和樹は、やっぱり、すげえな。と、涼矢は思う。カレー屋の店員が食べ進めない俺を不安そうに見ていること。親子連れが後ろに並んでいたこと。その子たちに障害があること。俺は気づかず、和樹だけが気づいた。単に俺から見えなかったからという理由だけじゃない。きっと、和樹が俺の位置にいたって、こいつは気づく。そういう奴だ。和樹は俺よりずっと広い視野を持ってる。だから人付き合いもうまいし、困った人を見つけるのも早いし、手を差し伸べるのも躊躇わない。俺にだけ集中してほしいし、俺にだけ優しくしてほしいと思う時もあるけど、というかそんな時ばかりだけど、俺しか見ない和樹を、俺はきっと好きになれない。
そんなことを考えていると、プラネタリウムの内容などちっとも耳に入らないまま、気が付けば前半のプログラムである「冬の星座」の解説は終わってしまっていて、その次の、紹介された星座にまつわる神話のアニメーションが流れ始めていた。

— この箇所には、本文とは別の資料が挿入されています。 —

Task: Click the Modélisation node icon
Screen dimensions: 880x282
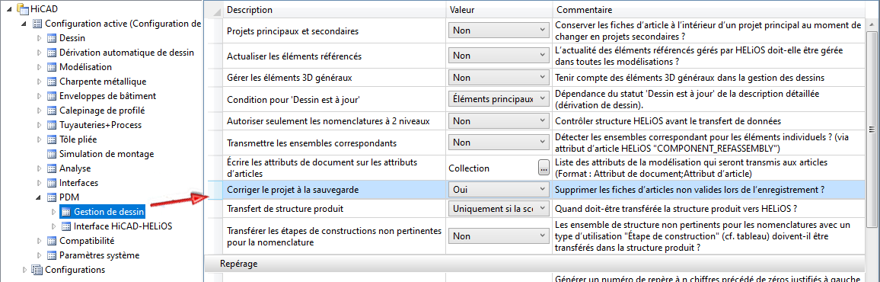Action: pyautogui.click(x=52, y=67)
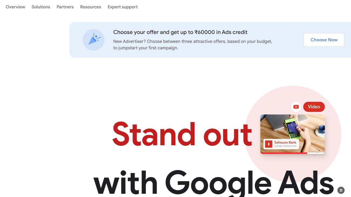This screenshot has width=351, height=197.
Task: Go to the Partners section
Action: click(x=65, y=7)
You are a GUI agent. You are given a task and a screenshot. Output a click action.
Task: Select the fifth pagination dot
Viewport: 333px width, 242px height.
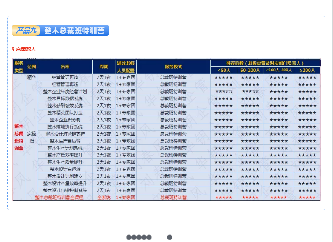pyautogui.click(x=149, y=237)
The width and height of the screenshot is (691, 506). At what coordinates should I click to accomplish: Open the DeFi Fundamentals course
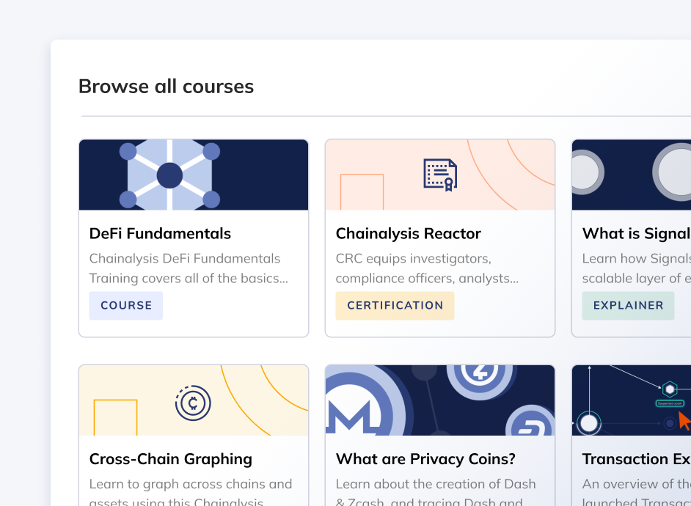pyautogui.click(x=160, y=233)
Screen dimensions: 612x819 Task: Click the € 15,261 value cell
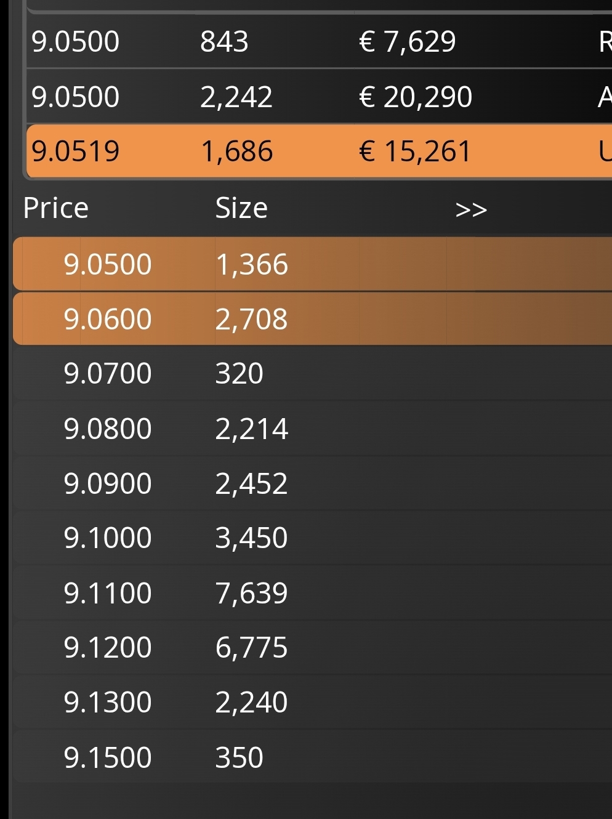tap(415, 151)
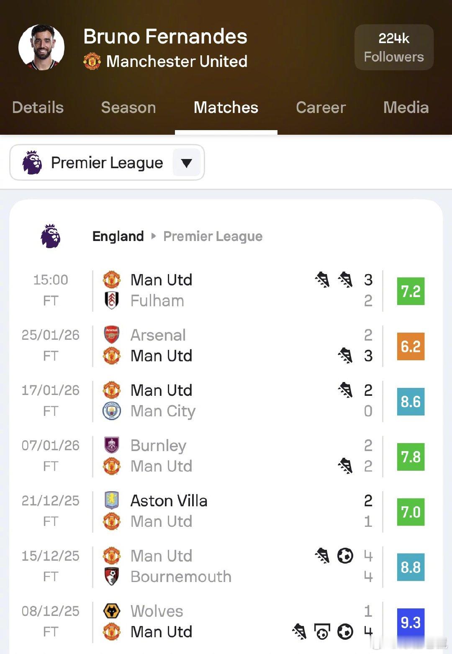
Task: Click the England country link
Action: (x=118, y=236)
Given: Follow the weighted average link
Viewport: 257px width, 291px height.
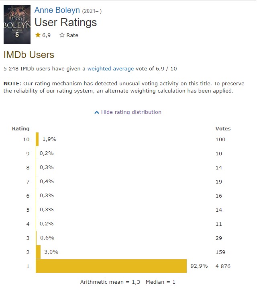Looking at the screenshot, I should [x=110, y=68].
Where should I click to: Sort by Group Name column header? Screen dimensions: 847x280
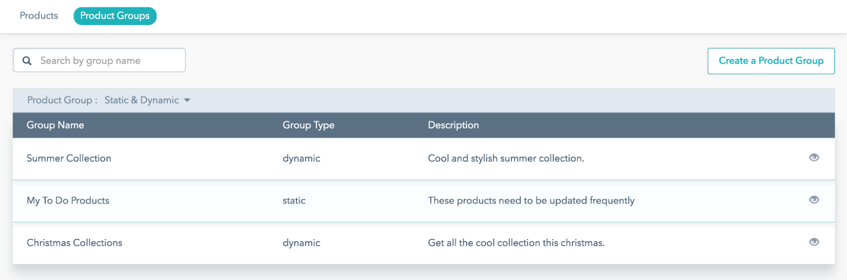click(x=55, y=125)
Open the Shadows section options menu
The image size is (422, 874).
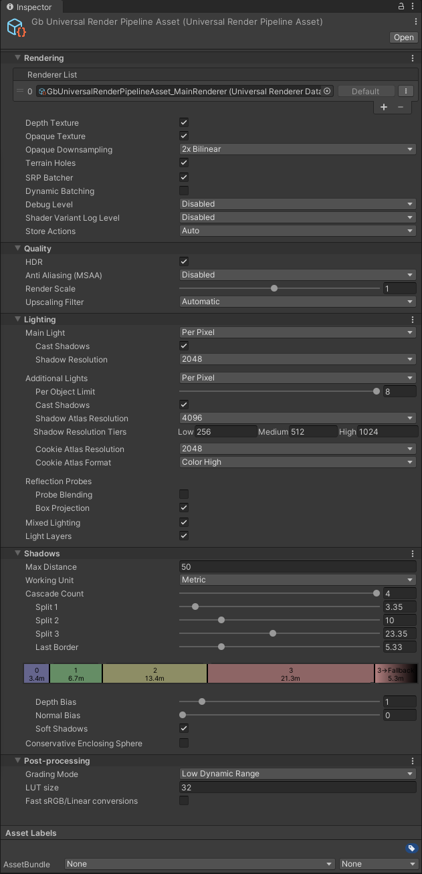point(413,554)
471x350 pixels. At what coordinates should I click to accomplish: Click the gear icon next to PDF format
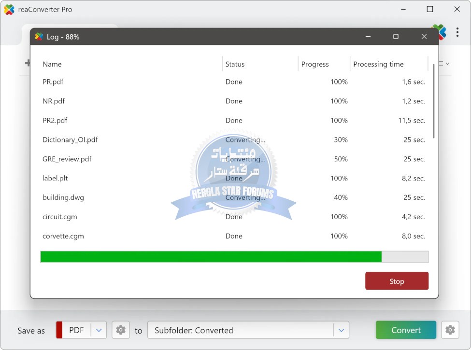[x=121, y=330]
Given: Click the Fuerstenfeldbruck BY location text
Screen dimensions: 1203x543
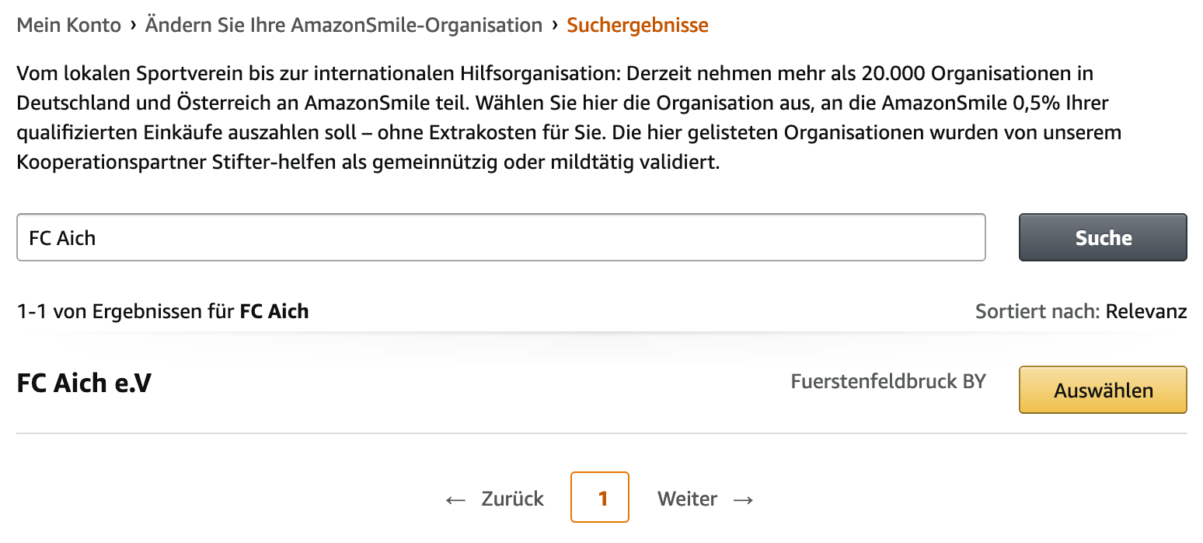Looking at the screenshot, I should pos(887,382).
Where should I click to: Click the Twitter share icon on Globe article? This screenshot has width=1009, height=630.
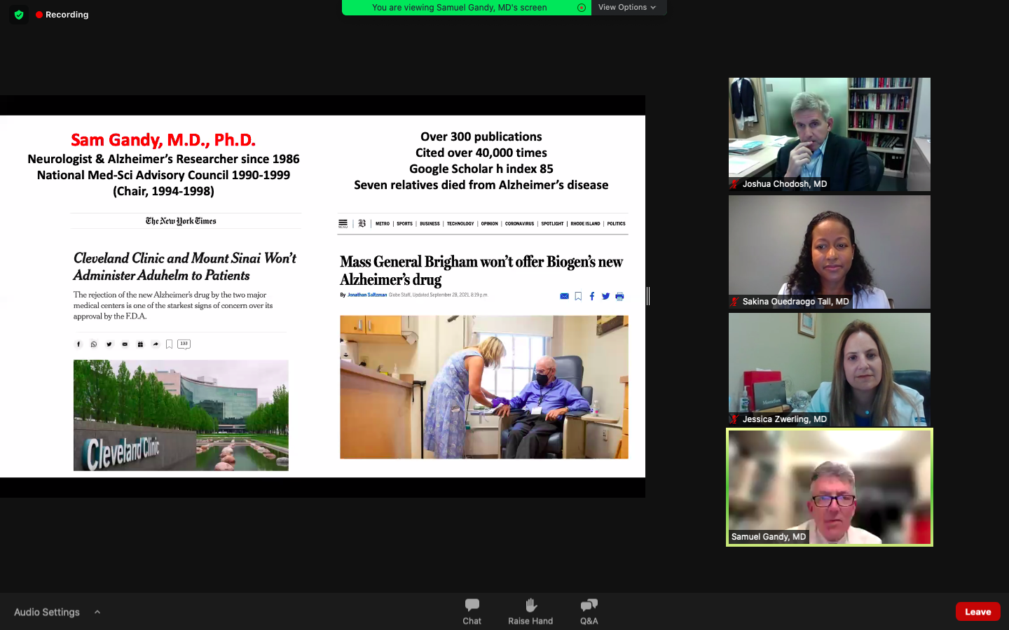tap(605, 296)
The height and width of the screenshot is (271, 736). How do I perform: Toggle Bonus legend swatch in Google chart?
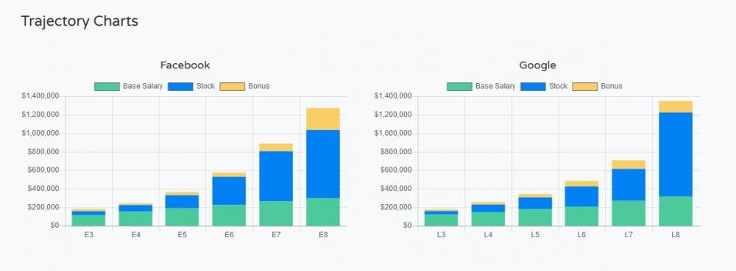pos(585,87)
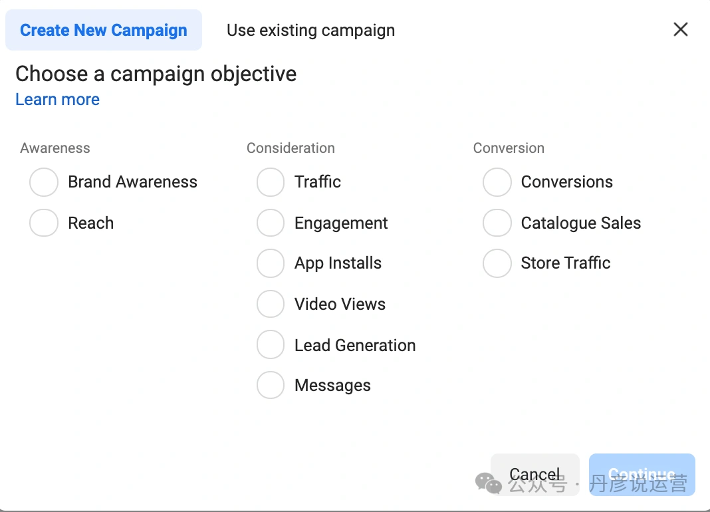Screen dimensions: 710x512
Task: Choose the Video Views option
Action: pyautogui.click(x=271, y=305)
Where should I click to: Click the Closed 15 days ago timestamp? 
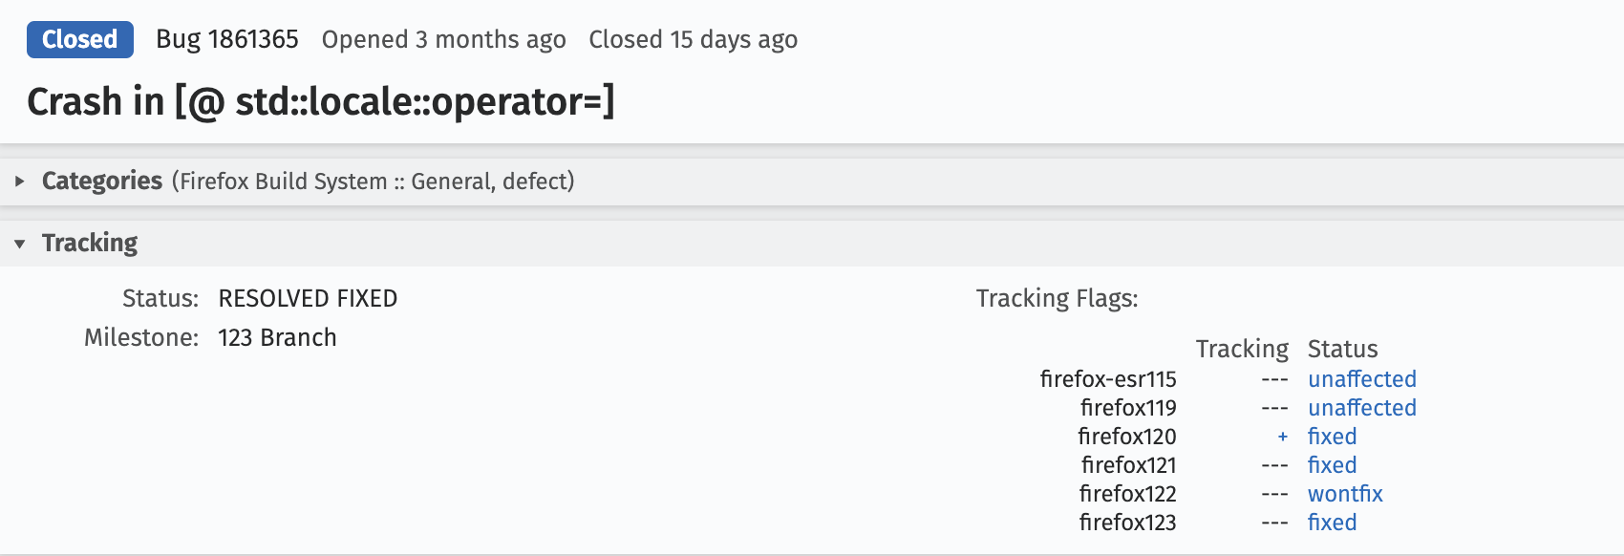pos(693,39)
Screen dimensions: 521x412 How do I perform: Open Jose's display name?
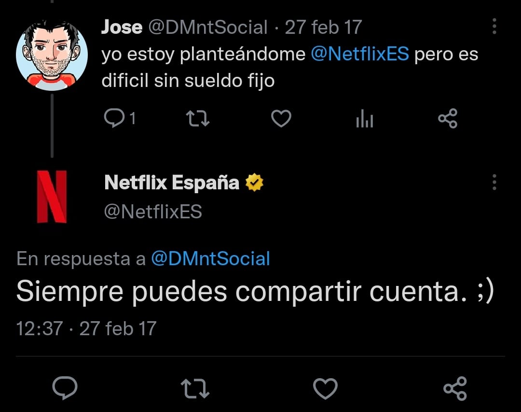[x=122, y=27]
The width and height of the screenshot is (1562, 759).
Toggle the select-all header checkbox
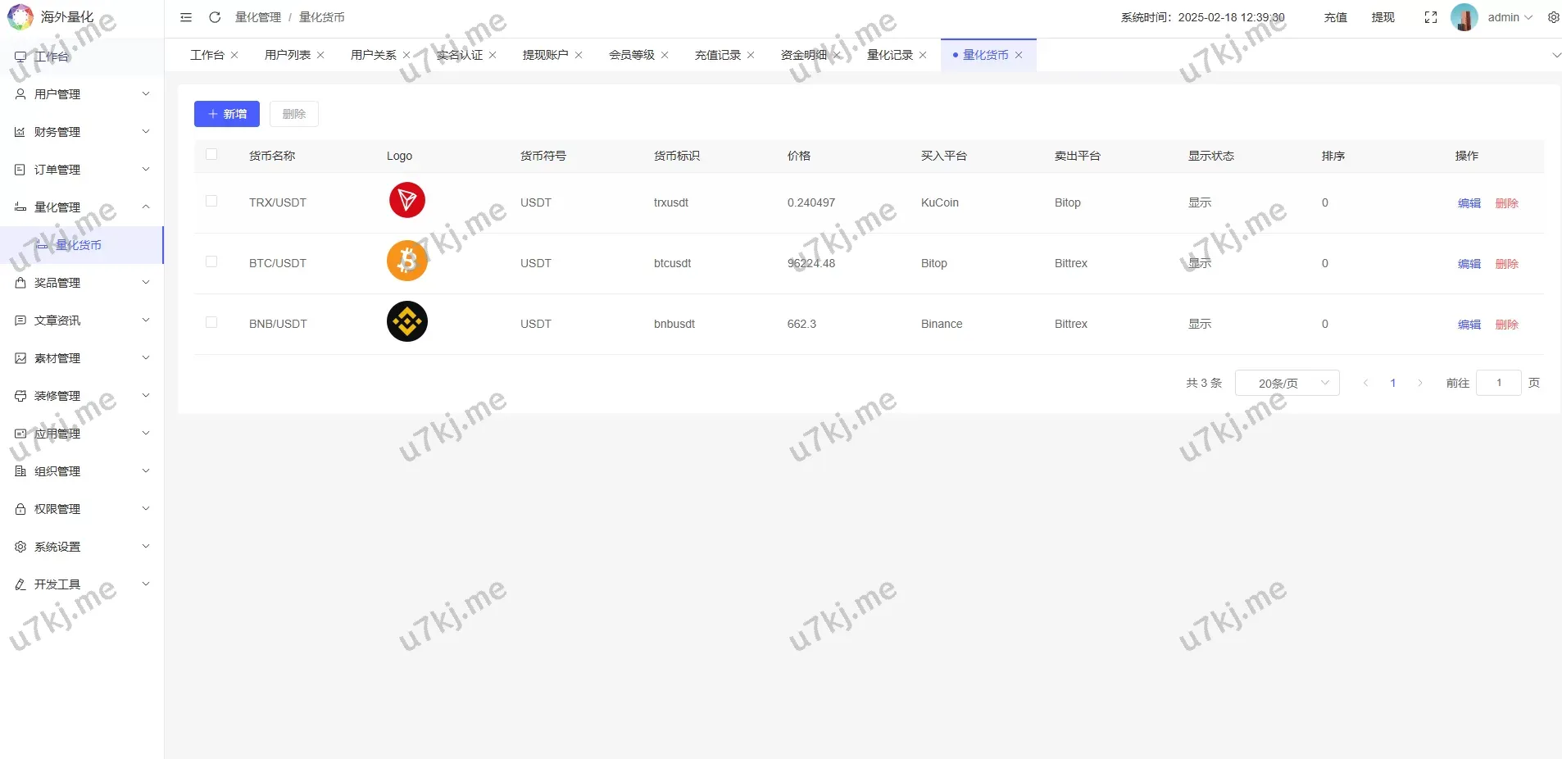pyautogui.click(x=211, y=154)
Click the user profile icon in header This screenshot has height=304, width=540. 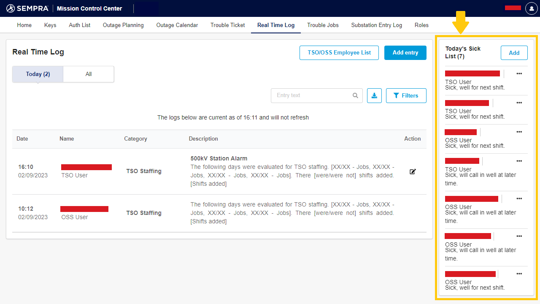(x=531, y=8)
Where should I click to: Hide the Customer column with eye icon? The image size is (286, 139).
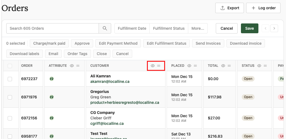pyautogui.click(x=153, y=66)
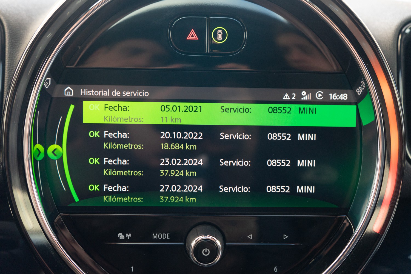
Task: Tap the green right chevron arrow
Action: (39, 152)
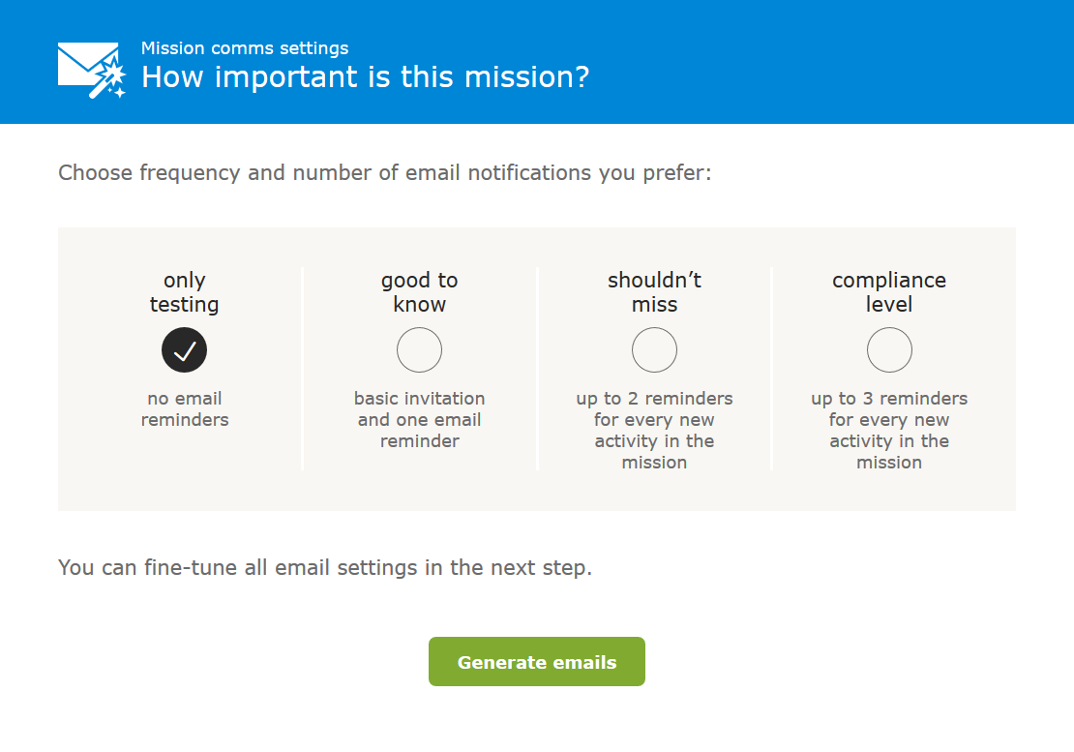Click 'basic invitation and one email reminder' text
The image size is (1074, 752).
click(x=419, y=419)
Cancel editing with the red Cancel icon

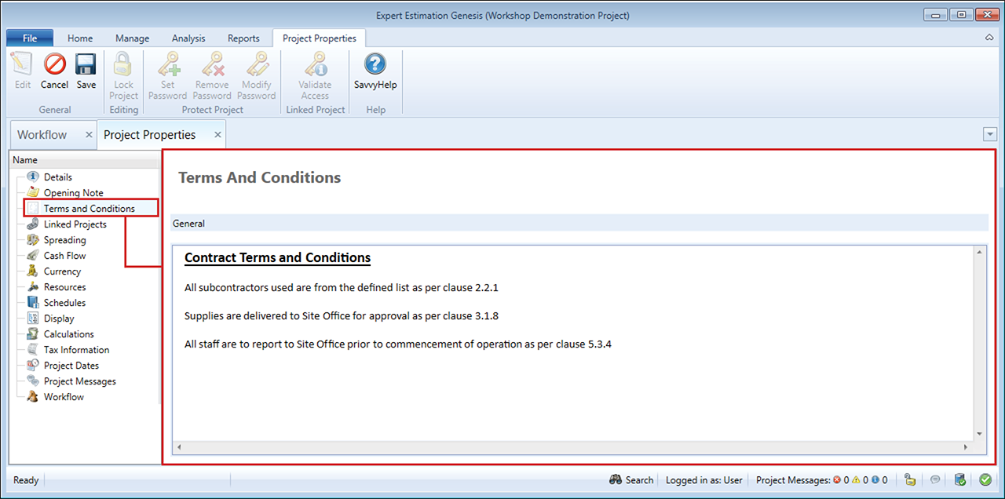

その時、かすかだが寝息のようなものが聞こえて、涼矢はハッとして隣を見た。やはり発信者は和樹だ。握った手にぎゅっと力を入れてみるが、それぐらいのことでは起きそうにない。涼矢は手を握ったまま、自分の肩で、和樹の二の腕あたりをごりごりと押した。和樹はパッと目を開けた。だが、しばらくするとまたウトウトしだす。何度か同じことをしているうちに、プラネタリウムは終わってしまった。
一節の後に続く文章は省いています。